藤代ふじしろさんは商業高校卒だよね。どんな勉強してたの?」

「経理科だったので簿記、とか……?」


 昔の記憶を引っ張りだそうとしたが上手くいかない。簿記と……他にもいろいろ科目があったけど覚えてないや。電卓を毎日叩いてたことだけは覚えてる。


「簿記な! 聞いたことある!」

「野中さん、簿記分かるんですか? 俺、名前は聞いたことあるけど内容はあんまりなんですよねぇ」

「馬鹿、分かるわけねぇだろ! 俺も名前だけ知ってる」


 ですよね、と二人で笑い合っている。


「逆にはんだ付けが分からないです、私」

「あー……なんていうか……写真見たほうが早いな」


 野中さんはそう言いながらスマホではんだ付けをしている写真を見せてくれた。


「…………物凄い繊細な作業ですね」

「慣れれば全然。多井田おいだも余裕だっただろ?」

「いや、化学科なんでやらなかったですよ、はんだ付け」

「マジかよ! 全科共通かと思ってたわ」


 ……そういえば工機室にこの写真で使ってる工具があった気がする。清水さんたちもやるのかな、はんだ付け。





「だいたい終わりだな、整線」


 雑談も挟みつつ、天井分の整線が終わった。あとは掃除かな?


「じゃあモップがけして終わろうか。残りは土曜日に出る人たちが何とかする!」

「了解です」


 近くの掃除道具置き場からモップ、ほうき、ちり取りを借りて来た。端から順に掃いていく。ふと横を見ると野中さんは器用にモップ二本で掃除していた。

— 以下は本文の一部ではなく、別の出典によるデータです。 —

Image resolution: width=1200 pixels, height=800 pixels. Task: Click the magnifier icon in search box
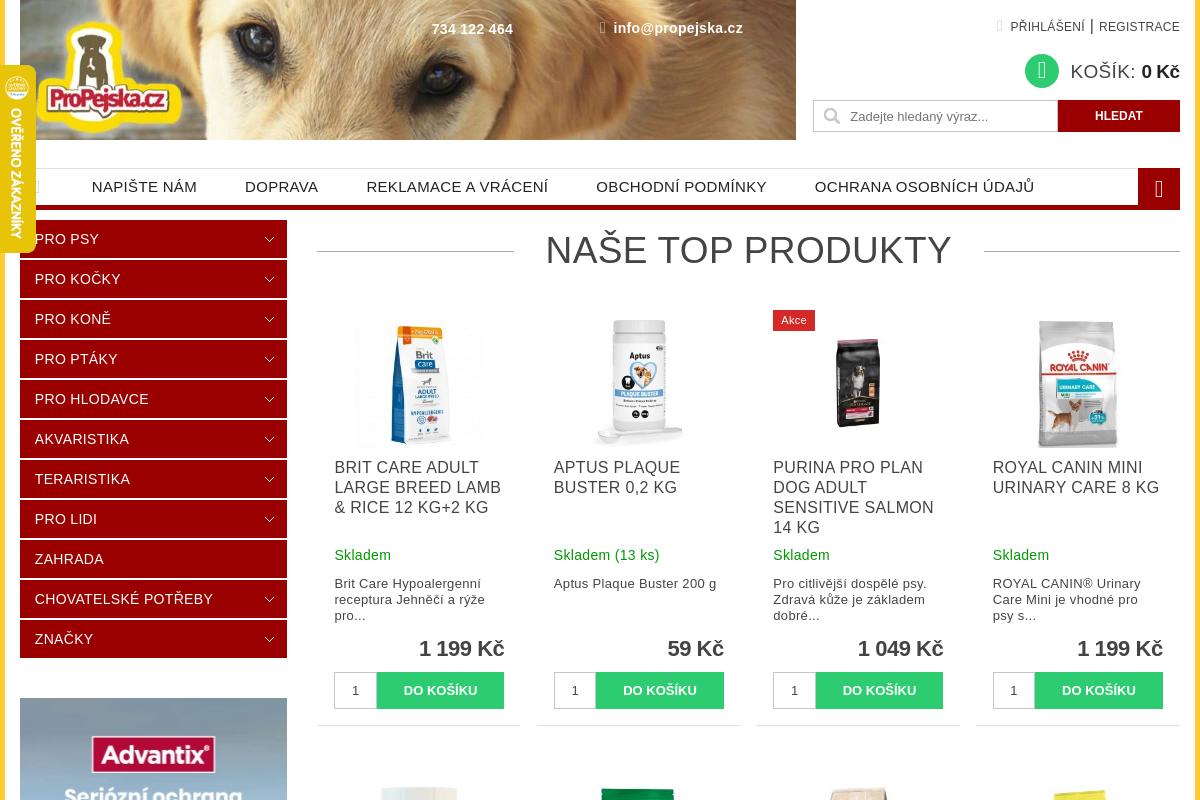tap(831, 116)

器用だなぁ。




「ごめん、これもお願い」

「はい」


 最後に集めたごみを捨てて、ライン移行準備は完了だ。


「結構早く終わったな。助かったよ。二人ともありがとう」


 どうやら午後からは業者が来て、設備設置の準備をするようだ。顔には出ていないけど、野中さんも少し焦っていたらしい。


「じゃあ俺、戻りますね。この後、打ち合わせが入ってて」

「おう。多井田、ありがとな」


 急ぎ足で多井田さんは帰っていく。もしかして打ち合わせって次の実践のことかな。


「あの、野中さん。今日、私って……?」

「そうだ、藤代さんにやって欲しいことがあるんだった」


 詳しくは事務所で説明するから、と野中さんは歩き出す。何をするんだろう。アンケートはこの前やったし、次は……分かんないな。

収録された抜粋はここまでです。